↓

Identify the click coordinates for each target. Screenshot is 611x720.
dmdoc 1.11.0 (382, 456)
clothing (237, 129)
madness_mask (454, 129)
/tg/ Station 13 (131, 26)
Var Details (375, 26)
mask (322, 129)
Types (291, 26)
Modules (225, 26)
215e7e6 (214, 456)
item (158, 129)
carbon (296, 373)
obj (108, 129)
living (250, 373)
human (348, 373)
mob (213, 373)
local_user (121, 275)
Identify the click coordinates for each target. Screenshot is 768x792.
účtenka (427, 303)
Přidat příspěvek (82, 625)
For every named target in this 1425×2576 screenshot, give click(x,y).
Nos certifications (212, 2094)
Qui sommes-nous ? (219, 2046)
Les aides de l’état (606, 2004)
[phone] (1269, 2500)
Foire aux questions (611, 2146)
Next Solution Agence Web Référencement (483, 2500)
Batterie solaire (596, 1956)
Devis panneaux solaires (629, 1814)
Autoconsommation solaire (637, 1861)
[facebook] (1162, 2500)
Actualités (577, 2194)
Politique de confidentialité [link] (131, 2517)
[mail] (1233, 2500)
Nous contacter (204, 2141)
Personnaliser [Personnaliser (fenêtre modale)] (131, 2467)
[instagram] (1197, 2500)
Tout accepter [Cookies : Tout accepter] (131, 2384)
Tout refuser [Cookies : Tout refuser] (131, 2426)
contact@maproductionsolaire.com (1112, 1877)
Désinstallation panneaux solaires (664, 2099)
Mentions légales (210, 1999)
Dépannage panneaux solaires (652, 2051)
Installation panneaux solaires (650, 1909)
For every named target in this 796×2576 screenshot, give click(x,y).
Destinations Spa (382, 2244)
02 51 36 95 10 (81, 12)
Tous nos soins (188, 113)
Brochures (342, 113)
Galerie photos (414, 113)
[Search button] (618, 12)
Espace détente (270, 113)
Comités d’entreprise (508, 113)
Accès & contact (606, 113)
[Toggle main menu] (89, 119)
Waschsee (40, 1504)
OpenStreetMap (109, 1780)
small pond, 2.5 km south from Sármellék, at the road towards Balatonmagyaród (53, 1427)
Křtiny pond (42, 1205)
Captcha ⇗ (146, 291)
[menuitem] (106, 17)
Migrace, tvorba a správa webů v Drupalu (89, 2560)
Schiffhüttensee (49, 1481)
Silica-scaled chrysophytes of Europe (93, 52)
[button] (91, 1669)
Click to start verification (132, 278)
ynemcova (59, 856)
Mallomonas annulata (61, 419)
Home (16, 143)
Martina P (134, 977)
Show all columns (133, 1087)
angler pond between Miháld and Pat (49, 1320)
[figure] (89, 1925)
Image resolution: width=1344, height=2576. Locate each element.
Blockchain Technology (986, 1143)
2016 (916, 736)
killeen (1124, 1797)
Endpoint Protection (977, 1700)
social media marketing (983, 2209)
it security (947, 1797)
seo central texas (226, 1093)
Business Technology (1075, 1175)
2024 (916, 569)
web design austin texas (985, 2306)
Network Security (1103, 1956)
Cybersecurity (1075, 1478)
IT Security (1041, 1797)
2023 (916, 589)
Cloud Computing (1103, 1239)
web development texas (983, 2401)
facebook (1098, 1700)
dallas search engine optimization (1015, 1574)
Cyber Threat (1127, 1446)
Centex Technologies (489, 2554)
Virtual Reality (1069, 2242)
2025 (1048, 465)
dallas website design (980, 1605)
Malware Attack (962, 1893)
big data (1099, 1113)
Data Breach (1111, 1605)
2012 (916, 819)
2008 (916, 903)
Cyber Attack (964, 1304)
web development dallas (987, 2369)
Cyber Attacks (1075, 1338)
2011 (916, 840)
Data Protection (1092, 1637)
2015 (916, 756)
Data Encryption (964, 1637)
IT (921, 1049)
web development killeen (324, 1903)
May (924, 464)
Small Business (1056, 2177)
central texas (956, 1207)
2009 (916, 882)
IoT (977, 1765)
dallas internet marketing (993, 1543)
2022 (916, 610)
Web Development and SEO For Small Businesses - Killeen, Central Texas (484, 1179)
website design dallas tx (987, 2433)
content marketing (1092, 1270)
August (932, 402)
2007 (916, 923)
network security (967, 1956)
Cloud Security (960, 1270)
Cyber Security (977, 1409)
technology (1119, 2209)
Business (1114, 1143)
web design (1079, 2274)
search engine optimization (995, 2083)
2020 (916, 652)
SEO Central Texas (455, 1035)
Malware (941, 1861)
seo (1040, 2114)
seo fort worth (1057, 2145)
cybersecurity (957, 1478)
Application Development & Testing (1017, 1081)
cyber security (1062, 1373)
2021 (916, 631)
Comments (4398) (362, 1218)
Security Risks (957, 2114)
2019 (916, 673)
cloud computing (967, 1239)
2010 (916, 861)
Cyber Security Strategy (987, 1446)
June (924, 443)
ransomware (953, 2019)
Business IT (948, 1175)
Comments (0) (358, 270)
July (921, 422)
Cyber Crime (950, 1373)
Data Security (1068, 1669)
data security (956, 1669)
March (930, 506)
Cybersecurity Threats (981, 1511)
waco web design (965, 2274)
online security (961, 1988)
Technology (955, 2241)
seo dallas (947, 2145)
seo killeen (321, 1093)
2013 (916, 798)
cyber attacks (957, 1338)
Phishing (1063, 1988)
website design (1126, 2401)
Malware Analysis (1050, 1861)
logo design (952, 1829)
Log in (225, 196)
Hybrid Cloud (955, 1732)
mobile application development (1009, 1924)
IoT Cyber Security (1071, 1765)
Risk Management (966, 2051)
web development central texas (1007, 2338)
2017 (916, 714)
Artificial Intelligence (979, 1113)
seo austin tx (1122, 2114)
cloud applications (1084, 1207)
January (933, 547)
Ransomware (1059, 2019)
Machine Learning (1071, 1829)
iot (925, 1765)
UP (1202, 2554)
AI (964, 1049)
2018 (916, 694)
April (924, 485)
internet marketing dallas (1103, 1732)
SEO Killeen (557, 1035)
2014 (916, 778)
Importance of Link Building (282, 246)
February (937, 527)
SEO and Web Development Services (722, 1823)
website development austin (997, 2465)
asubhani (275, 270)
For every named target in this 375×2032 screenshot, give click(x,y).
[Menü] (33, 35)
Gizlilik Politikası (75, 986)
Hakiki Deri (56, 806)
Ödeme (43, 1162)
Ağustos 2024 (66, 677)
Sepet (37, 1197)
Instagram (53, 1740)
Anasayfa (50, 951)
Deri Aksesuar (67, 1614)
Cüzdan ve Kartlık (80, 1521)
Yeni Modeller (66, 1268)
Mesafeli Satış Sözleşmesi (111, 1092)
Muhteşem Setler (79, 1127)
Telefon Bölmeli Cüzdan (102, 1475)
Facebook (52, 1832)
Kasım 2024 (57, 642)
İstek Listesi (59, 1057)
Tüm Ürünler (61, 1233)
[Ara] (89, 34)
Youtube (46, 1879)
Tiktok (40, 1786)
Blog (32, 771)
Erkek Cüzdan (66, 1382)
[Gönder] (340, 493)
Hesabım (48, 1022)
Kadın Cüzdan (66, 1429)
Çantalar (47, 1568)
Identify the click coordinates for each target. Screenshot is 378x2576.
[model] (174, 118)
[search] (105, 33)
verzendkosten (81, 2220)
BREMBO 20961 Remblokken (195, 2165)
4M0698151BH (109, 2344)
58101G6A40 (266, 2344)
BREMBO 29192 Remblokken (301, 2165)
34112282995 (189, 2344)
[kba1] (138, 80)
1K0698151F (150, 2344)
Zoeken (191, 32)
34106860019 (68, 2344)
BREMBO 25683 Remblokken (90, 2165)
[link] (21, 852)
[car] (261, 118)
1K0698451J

↑

* REQUEST:
Could you write out the records word for word, from the line with "Phishing (1063, 1988)" up to and including the line with "34112282995 (189, 2344)"?

* ANSWER FOR THE TASK:
Phishing (1063, 1988)
website design (1126, 2401)
Malware Analysis (1050, 1861)
logo design (952, 1829)
Log in (225, 196)
Hybrid Cloud (955, 1732)
mobile application development (1009, 1924)
IoT Cyber Security (1071, 1765)
Risk Management (966, 2051)
web development central texas (1007, 2338)
2017 (916, 714)
Artificial Intelligence (979, 1113)
seo austin tx (1122, 2114)
cloud applications (1084, 1207)
January (933, 547)
Ransomware (1059, 2019)
Machine Learning (1071, 1829)
iot (925, 1765)
UP (1202, 2554)
AI (964, 1049)
2018 (916, 694)
April (924, 485)
internet marketing dallas (1103, 1732)
SEO Killeen (557, 1035)
2014 (916, 778)
Importance of Link Building (282, 246)
February (937, 527)
SEO and Web Development Services (722, 1823)
website development austin (997, 2465)
asubhani (275, 270)
For every named target in this 375×2032 screenshot, give click(x,y).
[Menü] (33, 35)
Gizlilik Politikası (75, 986)
Hakiki Deri (56, 806)
Ödeme (43, 1162)
Ağustos 2024 (66, 677)
Sepet (37, 1197)
Instagram (53, 1740)
Anasayfa (50, 951)
Deri Aksesuar (67, 1614)
Cüzdan ve Kartlık (80, 1521)
Yeni Modeller (66, 1268)
Mesafeli Satış Sözleşmesi (111, 1092)
Muhteşem Setler (79, 1127)
Telefon Bölmeli Cüzdan (102, 1475)
Facebook (52, 1832)
Kasım 2024 (57, 642)
İstek Listesi (59, 1057)
Tüm Ürünler (61, 1233)
[Ara] (89, 34)
Youtube (46, 1879)
Tiktok (40, 1786)
Blog (32, 771)
Erkek Cüzdan (66, 1382)
[Gönder] (340, 493)
Hesabım (48, 1022)
Kadın Cüzdan (66, 1429)
Çantalar (47, 1568)
Identify the click coordinates for each target. Screenshot is 378x2576.
[model] (174, 118)
[search] (105, 33)
verzendkosten (81, 2220)
BREMBO 20961 Remblokken (195, 2165)
4M0698151BH (109, 2344)
58101G6A40 (266, 2344)
BREMBO 29192 Remblokken (301, 2165)
34112282995 (189, 2344)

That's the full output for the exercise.